**PARTS OF THE EXERCISE**
A. Write out the stretch of the passage on the pirate Keating from "About the latter" through "two minutes afterwards.".
B. In the passage on the pirate Keating, where was Morris Keaton executed?

**TEXT PASSAGE**
______

More on the Dread Pirate Keating

An update to this earlier story on the story of the pirate Maurice Keating. Note the two different spellings of said pirate in the article:


West India News

[…]

About the latter end of December, Morris Keaton, a pirate and murderer, was executed at Cuckolds Point, near Port Royal in Jamaica, and afterwards his body was suspended to a lofty gibbet in chains. He met his fate with uncommon resignation, penitence, and fortitude; and told the surrounding multitude, after he was tied up, that he was not afraid of death, but without it as a relief from all his sorrows. He then turned to the executioner, and forbade him to take away the ladder, saying that he would jump off himself when he was ready, which he accordingly did about two minutes afterwards.

______

Saved entries:
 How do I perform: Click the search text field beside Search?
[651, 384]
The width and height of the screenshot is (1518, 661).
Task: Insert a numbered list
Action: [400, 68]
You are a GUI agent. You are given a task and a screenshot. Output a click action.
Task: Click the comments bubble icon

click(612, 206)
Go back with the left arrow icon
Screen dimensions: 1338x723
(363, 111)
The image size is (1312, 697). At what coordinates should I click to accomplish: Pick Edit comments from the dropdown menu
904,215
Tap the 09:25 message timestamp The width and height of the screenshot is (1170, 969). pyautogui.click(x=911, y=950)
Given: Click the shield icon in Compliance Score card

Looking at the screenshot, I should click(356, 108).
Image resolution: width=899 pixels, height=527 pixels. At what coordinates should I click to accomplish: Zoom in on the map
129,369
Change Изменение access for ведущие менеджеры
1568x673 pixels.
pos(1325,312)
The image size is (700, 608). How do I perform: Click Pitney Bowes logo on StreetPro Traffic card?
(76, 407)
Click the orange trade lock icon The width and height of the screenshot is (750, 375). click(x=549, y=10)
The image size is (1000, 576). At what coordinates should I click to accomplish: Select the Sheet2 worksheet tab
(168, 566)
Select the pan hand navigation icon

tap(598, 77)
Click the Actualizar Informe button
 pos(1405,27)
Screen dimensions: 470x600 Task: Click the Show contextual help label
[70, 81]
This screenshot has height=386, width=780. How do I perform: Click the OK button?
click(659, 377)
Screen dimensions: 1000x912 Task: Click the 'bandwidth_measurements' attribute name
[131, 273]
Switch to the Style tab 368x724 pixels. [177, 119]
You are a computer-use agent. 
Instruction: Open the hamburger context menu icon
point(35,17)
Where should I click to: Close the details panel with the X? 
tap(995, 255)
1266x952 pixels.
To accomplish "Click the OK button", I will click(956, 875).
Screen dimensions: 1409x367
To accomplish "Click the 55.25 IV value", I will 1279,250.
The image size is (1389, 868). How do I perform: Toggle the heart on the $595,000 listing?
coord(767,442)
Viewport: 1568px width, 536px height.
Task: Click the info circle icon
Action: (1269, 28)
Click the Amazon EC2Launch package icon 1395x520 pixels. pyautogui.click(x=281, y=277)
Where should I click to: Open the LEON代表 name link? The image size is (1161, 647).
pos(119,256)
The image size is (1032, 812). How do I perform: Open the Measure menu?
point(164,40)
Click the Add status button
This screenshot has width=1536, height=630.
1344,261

______

**TASK-BY-TASK SOLUTIONS**
A.
About the latter end of December, Morris Keaton, a pirate and murderer, was executed at Cuckolds Point, near Port Royal in Jamaica, and afterwards his body was suspended to a lofty gibbet in chains. He met his fate with uncommon resignation, penitence, and fortitude; and told the surrounding multitude, after he was tied up, that he was not afraid of death, but without it as a relief from all his sorrows. He then turned to the executioner, and forbade him to take away the ladder, saying that he would jump off himself when he was ready, which he accordingly did about two minutes afterwards.

B. At Cuckolds Point, near Port Royal in Jamaica.